▼

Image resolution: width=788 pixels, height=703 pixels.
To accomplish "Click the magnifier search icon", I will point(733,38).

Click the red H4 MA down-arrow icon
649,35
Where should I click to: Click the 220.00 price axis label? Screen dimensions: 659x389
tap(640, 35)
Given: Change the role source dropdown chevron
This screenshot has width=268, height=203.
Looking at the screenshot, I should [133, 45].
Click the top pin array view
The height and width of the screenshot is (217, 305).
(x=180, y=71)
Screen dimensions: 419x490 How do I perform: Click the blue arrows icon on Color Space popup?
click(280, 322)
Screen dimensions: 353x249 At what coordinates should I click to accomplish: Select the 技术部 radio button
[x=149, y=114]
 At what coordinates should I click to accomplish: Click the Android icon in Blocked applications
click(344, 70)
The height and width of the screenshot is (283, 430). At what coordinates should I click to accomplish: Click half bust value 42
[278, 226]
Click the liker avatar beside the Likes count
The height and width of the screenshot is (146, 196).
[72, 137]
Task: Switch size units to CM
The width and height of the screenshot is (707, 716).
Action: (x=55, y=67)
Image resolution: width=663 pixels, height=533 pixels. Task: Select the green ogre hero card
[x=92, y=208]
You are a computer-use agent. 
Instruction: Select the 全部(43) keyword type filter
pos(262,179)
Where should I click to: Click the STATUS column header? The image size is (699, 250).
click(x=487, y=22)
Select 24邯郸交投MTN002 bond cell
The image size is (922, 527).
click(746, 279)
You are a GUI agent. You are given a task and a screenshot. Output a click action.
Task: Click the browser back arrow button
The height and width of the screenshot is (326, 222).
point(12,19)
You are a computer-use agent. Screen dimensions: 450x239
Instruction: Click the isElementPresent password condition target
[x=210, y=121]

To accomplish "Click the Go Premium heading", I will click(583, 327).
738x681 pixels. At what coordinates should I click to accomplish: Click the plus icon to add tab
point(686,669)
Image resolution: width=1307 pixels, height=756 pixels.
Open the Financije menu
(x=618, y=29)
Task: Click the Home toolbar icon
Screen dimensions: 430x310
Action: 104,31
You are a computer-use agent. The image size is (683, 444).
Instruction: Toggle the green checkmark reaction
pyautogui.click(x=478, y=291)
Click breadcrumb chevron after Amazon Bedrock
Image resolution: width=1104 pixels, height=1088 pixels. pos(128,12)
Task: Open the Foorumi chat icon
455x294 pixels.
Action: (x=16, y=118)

▲

- **Task instructions**: Send back all the records above word for word.

- **Response**:
Image resolution: width=788 pixels, height=703 pixels.
To accomplish "Click the magnifier search icon", I will point(733,38).

Click the red H4 MA down-arrow icon
649,35
Where should I click to: Click the 220.00 price axis label? Screen dimensions: 659x389
tap(640, 35)
Given: Change the role source dropdown chevron
This screenshot has width=268, height=203.
Looking at the screenshot, I should [133, 45].
Click the top pin array view
The height and width of the screenshot is (217, 305).
(x=180, y=71)
Screen dimensions: 419x490 How do I perform: Click the blue arrows icon on Color Space popup?
click(280, 322)
Screen dimensions: 353x249 At what coordinates should I click to accomplish: Select the 技术部 radio button
[x=149, y=114]
 At what coordinates should I click to accomplish: Click the Android icon in Blocked applications
click(344, 70)
The height and width of the screenshot is (283, 430). At what coordinates should I click to accomplish: Click half bust value 42
[278, 226]
Click the liker avatar beside the Likes count
The height and width of the screenshot is (146, 196).
[72, 137]
Task: Switch size units to CM
The width and height of the screenshot is (707, 716).
Action: (x=55, y=67)
Image resolution: width=663 pixels, height=533 pixels. Task: Select the green ogre hero card
[x=92, y=208]
You are a computer-use agent. 
Instruction: Select the 全部(43) keyword type filter
pos(262,179)
Where should I click to: Click the STATUS column header? The image size is (699, 250).
click(x=487, y=22)
Select 24邯郸交投MTN002 bond cell
The image size is (922, 527).
click(746, 279)
You are a GUI agent. You are given a task and a screenshot. Output a click action.
Task: Click the browser back arrow button
The height and width of the screenshot is (326, 222).
point(12,19)
You are a computer-use agent. Screen dimensions: 450x239
Instruction: Click the isElementPresent password condition target
[x=210, y=121]

To accomplish "Click the Go Premium heading", I will click(583, 327).
738x681 pixels. At what coordinates should I click to accomplish: Click the plus icon to add tab
point(686,669)
Image resolution: width=1307 pixels, height=756 pixels.
Open the Financije menu
(x=618, y=29)
Task: Click the Home toolbar icon
Screen dimensions: 430x310
Action: 104,31
You are a computer-use agent. The image size is (683, 444).
Instruction: Toggle the green checkmark reaction
pyautogui.click(x=478, y=291)
Click breadcrumb chevron after Amazon Bedrock
Image resolution: width=1104 pixels, height=1088 pixels. pos(128,12)
Task: Open the Foorumi chat icon
455x294 pixels.
Action: (x=16, y=118)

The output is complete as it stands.